Nilai tukar Rupiah menembus level terendah atau sekitar IDR16.240 (per 17 April 2024) dalam empat tahun terakhir. Kondisi ini tentunya memberikan kekhawatiran bagi pasar keuangan. Terdapat beberapa faktor yang bisa menjelaskan depresiasi Rupiah. Dari sisi eksternal, semakin membaiknya perekonomian Amerika Serikat serta situasi geopolitik yang memanas membuat rupiah melemah. Kedua kondisi ini, semakin menguatkan penguatan dolar karena terjadinya capital outflow yang turut memicu kenaikan imbal hasil obligasi pemerintah. Dari sisi domestik, inflasi Indonesia juga masih lebih tinggi dari ekspektasi. Tingkat inflasi yang diprediksi akan terus meningkat seiring dengan kenaikan harga minyak dunia yang disebabkan oleh ketegangan di Timur Tengah. Kenaikan harga minyak tersebut, dapat menyebabkan inflasi pangan dan energi, serta inflasi impor akan tetap tinggi. Jika hal ini terus terjadi, pelaku usaha domestik yang menggunakan bahan baku impor akan terpaksa mengurangi produksi.

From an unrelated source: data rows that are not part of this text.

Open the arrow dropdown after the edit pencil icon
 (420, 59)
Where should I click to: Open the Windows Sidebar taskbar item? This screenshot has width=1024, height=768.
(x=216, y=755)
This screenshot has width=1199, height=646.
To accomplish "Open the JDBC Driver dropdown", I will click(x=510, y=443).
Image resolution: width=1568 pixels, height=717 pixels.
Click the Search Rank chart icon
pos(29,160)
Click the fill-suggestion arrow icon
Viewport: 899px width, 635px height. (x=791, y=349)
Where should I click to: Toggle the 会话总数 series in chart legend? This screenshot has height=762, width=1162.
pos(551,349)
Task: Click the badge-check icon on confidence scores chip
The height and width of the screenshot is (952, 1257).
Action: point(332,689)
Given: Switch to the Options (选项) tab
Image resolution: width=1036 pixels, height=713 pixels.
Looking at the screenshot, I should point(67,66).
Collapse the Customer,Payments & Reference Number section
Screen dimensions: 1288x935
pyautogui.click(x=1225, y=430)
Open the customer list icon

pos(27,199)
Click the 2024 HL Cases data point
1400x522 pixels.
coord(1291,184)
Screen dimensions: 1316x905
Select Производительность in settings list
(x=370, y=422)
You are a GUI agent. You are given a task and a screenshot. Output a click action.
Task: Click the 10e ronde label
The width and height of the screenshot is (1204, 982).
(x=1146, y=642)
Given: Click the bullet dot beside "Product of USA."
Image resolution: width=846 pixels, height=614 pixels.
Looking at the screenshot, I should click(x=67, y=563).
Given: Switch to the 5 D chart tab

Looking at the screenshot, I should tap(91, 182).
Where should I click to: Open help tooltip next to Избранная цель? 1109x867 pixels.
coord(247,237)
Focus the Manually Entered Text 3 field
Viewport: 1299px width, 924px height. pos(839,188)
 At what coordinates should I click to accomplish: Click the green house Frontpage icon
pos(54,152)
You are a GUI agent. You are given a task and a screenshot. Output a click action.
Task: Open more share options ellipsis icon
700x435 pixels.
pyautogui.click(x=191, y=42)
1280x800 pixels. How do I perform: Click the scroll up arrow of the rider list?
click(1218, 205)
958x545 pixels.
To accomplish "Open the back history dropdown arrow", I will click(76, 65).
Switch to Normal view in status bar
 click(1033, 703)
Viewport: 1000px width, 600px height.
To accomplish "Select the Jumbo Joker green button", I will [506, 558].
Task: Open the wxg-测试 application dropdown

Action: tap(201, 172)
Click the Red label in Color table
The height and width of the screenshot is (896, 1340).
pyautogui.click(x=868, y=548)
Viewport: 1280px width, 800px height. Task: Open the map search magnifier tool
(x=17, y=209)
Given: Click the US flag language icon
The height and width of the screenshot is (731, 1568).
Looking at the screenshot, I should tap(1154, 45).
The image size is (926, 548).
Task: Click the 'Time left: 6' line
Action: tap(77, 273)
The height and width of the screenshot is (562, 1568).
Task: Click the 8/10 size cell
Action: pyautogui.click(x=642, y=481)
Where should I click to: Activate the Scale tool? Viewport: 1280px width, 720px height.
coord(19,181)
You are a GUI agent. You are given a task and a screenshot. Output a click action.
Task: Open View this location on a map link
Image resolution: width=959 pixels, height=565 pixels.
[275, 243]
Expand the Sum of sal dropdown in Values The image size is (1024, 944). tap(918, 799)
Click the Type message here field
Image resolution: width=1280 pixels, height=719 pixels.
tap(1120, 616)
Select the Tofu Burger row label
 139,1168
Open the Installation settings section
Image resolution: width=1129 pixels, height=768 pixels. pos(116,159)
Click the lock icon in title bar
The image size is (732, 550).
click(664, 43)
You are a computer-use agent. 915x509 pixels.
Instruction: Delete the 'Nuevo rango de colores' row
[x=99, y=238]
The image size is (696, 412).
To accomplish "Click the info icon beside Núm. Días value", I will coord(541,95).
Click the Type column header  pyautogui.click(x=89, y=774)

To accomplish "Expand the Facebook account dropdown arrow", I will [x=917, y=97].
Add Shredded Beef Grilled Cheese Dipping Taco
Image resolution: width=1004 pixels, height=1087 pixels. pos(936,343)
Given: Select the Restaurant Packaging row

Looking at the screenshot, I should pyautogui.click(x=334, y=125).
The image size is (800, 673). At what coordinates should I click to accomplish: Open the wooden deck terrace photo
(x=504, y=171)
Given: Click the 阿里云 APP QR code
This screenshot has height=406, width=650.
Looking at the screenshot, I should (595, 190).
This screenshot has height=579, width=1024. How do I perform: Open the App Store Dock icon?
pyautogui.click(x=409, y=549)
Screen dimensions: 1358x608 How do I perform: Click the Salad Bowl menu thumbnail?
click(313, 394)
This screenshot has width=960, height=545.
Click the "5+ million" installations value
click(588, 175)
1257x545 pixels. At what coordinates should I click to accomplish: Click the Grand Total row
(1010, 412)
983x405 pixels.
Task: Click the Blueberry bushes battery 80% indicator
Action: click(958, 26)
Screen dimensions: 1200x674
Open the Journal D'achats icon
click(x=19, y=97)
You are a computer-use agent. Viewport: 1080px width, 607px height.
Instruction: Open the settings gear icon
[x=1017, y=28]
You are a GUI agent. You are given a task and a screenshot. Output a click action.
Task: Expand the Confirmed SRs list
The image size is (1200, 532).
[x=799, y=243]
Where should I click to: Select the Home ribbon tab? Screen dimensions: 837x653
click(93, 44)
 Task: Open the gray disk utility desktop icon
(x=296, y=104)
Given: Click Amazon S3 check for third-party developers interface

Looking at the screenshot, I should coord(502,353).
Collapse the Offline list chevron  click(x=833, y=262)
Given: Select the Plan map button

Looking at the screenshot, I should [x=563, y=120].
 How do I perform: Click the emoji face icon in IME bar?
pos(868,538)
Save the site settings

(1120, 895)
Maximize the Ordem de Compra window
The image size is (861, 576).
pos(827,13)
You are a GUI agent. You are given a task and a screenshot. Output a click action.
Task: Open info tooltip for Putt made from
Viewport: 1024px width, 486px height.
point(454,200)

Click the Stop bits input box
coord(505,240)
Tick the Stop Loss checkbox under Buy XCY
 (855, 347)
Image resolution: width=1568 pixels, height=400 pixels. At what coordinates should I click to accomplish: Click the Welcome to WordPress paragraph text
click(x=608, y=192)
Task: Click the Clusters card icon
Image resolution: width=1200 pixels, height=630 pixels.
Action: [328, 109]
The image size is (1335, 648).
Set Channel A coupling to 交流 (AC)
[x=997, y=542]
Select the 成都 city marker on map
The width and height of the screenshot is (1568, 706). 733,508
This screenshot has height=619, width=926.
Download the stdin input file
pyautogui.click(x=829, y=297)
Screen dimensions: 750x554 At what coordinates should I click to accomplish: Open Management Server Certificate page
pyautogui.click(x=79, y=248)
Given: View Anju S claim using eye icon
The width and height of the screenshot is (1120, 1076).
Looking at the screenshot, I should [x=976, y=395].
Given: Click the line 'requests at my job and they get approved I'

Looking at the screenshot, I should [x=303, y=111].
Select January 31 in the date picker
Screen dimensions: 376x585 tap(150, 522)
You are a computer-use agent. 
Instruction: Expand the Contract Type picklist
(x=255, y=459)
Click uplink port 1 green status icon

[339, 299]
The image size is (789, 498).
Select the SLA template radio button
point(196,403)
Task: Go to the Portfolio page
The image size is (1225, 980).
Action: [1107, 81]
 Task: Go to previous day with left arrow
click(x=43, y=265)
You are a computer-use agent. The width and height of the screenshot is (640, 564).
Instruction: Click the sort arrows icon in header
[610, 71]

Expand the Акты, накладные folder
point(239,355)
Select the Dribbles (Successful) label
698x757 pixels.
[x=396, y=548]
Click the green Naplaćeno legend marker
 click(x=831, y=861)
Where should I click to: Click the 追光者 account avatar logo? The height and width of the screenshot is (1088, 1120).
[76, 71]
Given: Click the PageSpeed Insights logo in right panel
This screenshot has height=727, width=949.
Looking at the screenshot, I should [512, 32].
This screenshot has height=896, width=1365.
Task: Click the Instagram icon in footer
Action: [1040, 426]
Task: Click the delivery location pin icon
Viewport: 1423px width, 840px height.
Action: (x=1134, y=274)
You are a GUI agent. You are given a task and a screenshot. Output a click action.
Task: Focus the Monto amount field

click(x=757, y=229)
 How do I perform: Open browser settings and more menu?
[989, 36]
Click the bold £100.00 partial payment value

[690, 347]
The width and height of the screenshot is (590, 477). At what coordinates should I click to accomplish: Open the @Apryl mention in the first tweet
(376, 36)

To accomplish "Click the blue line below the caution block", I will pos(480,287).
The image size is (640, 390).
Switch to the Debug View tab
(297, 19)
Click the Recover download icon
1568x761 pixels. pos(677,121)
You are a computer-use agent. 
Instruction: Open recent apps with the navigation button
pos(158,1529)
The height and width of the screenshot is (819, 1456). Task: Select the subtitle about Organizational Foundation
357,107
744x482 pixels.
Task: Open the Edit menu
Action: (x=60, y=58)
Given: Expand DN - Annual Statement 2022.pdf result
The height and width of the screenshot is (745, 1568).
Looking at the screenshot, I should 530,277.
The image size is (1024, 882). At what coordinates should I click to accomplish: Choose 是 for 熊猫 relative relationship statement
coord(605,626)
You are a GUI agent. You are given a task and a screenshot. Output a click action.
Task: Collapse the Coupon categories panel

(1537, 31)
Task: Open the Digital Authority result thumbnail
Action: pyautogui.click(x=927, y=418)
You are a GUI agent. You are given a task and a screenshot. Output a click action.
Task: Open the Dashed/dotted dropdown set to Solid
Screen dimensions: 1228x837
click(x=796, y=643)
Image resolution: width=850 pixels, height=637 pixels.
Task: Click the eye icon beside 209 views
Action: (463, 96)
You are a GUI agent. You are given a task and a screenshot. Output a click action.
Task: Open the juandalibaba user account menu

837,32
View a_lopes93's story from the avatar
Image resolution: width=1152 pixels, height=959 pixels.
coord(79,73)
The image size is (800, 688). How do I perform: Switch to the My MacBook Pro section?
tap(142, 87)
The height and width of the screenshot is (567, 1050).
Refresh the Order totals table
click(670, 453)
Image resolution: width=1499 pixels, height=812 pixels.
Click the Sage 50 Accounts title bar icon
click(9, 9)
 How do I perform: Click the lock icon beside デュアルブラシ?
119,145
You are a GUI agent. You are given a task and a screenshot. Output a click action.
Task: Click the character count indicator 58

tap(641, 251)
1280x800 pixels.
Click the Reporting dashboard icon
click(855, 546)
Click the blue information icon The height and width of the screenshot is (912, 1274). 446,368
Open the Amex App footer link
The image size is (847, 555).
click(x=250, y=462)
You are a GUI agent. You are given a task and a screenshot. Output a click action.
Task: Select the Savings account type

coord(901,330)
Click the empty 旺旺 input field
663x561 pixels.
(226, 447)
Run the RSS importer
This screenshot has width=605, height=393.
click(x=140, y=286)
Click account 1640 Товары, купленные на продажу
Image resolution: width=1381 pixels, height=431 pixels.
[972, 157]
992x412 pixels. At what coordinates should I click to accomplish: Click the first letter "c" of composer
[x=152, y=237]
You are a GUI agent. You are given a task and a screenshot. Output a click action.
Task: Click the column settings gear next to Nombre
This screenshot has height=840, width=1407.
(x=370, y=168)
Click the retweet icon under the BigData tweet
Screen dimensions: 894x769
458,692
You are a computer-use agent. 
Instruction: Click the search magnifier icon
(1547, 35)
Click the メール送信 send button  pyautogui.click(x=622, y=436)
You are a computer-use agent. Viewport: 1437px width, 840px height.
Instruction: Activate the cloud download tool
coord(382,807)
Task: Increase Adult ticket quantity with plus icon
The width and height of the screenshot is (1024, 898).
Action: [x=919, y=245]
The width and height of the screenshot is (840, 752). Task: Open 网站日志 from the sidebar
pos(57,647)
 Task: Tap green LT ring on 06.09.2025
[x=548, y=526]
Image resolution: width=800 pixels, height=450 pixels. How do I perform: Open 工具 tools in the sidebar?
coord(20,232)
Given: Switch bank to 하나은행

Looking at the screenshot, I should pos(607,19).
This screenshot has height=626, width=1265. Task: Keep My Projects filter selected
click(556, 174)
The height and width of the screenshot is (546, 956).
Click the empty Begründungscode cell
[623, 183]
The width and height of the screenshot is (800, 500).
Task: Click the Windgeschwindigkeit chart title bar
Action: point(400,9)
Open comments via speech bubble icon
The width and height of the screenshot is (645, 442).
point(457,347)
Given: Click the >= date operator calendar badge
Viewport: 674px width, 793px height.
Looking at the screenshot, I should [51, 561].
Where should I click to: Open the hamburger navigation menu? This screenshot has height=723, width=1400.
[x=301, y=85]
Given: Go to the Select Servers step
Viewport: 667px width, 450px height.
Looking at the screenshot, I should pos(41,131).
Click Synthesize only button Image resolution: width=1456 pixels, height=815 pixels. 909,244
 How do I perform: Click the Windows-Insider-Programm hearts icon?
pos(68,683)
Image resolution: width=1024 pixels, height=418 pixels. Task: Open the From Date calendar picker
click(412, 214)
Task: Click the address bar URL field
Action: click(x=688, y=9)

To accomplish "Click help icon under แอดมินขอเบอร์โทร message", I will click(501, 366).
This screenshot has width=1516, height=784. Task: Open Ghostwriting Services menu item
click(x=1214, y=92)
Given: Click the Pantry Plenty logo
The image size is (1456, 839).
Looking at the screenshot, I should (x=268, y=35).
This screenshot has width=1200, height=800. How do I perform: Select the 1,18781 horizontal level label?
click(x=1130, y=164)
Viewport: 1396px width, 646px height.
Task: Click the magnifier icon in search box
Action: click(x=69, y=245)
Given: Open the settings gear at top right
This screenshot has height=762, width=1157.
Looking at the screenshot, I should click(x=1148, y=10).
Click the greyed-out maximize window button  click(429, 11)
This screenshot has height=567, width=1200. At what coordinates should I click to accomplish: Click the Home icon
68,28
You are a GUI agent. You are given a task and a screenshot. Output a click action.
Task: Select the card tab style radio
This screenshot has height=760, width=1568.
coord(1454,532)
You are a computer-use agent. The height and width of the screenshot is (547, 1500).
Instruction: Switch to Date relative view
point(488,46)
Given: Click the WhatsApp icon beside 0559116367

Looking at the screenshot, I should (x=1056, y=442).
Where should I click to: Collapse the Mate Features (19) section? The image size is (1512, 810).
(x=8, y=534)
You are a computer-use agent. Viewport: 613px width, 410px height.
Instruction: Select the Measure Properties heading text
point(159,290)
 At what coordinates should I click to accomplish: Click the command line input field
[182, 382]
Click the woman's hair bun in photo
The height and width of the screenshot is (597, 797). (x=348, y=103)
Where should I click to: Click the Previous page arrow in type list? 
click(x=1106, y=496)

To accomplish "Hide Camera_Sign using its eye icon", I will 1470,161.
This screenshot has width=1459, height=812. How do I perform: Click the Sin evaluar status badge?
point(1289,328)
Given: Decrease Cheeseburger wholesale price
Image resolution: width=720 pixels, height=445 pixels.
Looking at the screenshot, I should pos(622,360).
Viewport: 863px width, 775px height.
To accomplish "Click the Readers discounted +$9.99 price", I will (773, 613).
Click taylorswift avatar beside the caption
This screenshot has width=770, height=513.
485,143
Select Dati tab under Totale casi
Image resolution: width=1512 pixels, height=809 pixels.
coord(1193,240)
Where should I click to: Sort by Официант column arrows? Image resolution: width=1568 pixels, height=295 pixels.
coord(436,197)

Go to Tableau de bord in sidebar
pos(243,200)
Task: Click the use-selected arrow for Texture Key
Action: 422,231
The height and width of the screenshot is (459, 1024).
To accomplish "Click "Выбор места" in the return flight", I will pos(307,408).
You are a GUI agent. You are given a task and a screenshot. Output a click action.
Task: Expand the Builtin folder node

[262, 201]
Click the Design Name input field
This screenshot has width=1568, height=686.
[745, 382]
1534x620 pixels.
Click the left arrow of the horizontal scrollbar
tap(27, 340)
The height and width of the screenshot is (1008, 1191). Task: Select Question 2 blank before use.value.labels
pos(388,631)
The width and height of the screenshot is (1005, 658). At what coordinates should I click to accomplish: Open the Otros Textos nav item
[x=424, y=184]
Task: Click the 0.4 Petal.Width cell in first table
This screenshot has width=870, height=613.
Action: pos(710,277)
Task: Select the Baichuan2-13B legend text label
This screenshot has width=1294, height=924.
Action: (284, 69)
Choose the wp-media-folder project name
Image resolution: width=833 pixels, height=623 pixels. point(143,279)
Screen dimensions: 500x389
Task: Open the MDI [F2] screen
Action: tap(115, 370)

Merespons dinamika ini, ada beberapa kebijakan yang bisa dilakukan oleh pemerintah Indonesia. Dari sisi moneter, dalam jangka pendek Bank Indonesia perlu melakukan intervensi dengan berbagai bauran kebijakan seperti intervensi pasar melalui pembelian pasar obligasi, spot valuta asing dan domestic nondeliverable forwards (DNDF) atau menerbitkan berbagai surat berharga seperti Sekuritas Rupiah Bank Indonesia (SRBI), Sekuritas Valas Bank Indonesia (SVBI), dan Sukuk Valas Bank Indonesia (SUVBI) dengan bunga yang lebih kompetitif. Bank Indonesia juga bisa menggunakan cadangan devisa secara bijak dalam menjaga Rupiah, mengingat posisi cadangan yang tersedia masih cukup baik. Pilihan terakhir tentunya dengan meningkatkan suku bunga sekitar 25bps, namun kebijakan ini perlu memperhatikan kondisi dalam negeri, khususnya dampaknya bagi sektor riil dan antisipasi terhadap kebijakan restrukturisasi kredit yang telah berakhir pada bulan Maret 2024.
Dari sisi fiskal, kebijakan terkait depresiasi mungkin tidak berhubungan langsung, tetapi kebijakan fiskal dapat dilakukan untuk mengantisipasi dampak depresiasi rupiah terhadap inflasi. Kebijakan perlindungan sosial seperti dukungan pendapatan dan juga realokasi anggaran subsidi energi menjadi salah satu alternatif. Kebijakan Devisa Hasil Ekspor (DHE) mungkin juga dapat membantu otoritas moneter dalam menjaga nilai Rupiah. Meskipun demikian, pilihan kebijakan dari sisi fiskal juga perlu memperhatikan kapasitas fiskal Indonesia. Kebijakan fiskal yang prudent memberikan sinyal kepada investor bahwa risiko investasi di Indonesia akan sangat kecil, sehingga aliran dana masuk ke Indonesia bisa terjaga dan harapannya mampu mengurangi gejolak yang dihadapi oleh Rupiah.